Lines from the line with "Curriculum vitae (236, 24)" to the line with "gelijkwaardigheid (163, 730)" in the entries below, and only those, must be output exactly, with both ends included.
** Opening Exercise data block **
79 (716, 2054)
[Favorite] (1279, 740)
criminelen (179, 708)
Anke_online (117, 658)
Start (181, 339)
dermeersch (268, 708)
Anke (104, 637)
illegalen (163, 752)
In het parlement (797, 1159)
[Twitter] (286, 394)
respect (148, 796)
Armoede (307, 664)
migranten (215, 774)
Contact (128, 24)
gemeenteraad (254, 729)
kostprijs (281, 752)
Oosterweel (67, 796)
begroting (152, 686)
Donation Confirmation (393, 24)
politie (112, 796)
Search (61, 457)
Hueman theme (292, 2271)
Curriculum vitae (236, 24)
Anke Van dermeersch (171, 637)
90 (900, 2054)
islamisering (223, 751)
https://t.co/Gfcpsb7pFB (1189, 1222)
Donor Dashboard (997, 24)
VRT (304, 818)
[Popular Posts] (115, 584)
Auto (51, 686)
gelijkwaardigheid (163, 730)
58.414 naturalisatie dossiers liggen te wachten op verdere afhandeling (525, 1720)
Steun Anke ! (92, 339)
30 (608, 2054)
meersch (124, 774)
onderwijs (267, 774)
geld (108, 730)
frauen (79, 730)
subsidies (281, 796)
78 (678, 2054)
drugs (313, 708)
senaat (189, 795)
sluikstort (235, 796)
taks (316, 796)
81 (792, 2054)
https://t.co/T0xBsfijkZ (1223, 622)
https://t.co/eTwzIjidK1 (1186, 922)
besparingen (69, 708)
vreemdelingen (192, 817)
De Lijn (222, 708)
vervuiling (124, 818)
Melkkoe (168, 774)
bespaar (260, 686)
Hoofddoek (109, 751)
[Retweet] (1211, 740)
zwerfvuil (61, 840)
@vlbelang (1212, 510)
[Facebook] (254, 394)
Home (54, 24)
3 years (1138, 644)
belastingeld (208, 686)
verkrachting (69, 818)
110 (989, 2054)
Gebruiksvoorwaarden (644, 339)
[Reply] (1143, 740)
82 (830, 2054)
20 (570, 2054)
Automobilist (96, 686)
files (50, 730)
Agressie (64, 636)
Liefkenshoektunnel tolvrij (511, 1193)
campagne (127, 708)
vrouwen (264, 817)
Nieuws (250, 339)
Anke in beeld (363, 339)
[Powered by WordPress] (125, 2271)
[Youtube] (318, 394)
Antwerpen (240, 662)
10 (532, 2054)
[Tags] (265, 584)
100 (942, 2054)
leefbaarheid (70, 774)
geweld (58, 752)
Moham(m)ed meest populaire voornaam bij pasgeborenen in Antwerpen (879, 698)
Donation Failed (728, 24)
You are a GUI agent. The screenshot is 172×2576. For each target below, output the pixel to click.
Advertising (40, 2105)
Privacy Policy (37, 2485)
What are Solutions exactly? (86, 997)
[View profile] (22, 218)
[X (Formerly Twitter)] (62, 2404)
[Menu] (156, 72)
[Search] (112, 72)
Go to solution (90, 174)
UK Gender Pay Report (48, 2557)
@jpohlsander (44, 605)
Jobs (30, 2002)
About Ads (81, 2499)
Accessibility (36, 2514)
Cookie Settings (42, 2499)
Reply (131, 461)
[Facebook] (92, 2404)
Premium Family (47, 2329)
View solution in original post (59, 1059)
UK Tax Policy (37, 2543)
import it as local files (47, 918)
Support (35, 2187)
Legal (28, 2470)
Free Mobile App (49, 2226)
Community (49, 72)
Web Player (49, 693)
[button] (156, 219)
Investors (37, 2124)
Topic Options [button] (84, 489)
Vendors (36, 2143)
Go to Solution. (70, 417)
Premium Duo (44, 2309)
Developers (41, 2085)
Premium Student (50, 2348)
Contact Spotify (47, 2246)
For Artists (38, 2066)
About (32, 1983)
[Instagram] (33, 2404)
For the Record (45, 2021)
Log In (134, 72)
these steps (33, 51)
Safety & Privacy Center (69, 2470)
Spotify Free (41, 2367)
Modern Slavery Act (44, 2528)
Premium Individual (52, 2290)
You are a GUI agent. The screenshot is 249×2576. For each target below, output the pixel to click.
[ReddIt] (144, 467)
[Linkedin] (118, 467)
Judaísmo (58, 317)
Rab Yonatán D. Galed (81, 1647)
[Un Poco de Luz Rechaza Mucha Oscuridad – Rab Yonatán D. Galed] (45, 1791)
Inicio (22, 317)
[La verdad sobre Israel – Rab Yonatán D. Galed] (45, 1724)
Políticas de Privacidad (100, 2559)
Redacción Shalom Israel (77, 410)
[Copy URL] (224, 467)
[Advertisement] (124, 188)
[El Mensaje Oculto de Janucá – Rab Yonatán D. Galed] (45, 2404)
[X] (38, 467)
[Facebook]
** Closing Exercise data block **
• [Task output]
Curriculum vitae (236, 24)
Anke Van dermeersch (171, 637)
90 (900, 2054)
islamisering (223, 751)
https://t.co/Gfcpsb7pFB (1189, 1222)
Donor Dashboard (997, 24)
VRT (304, 818)
[Popular Posts] (115, 584)
Auto (51, 686)
gelijkwaardigheid (163, 730)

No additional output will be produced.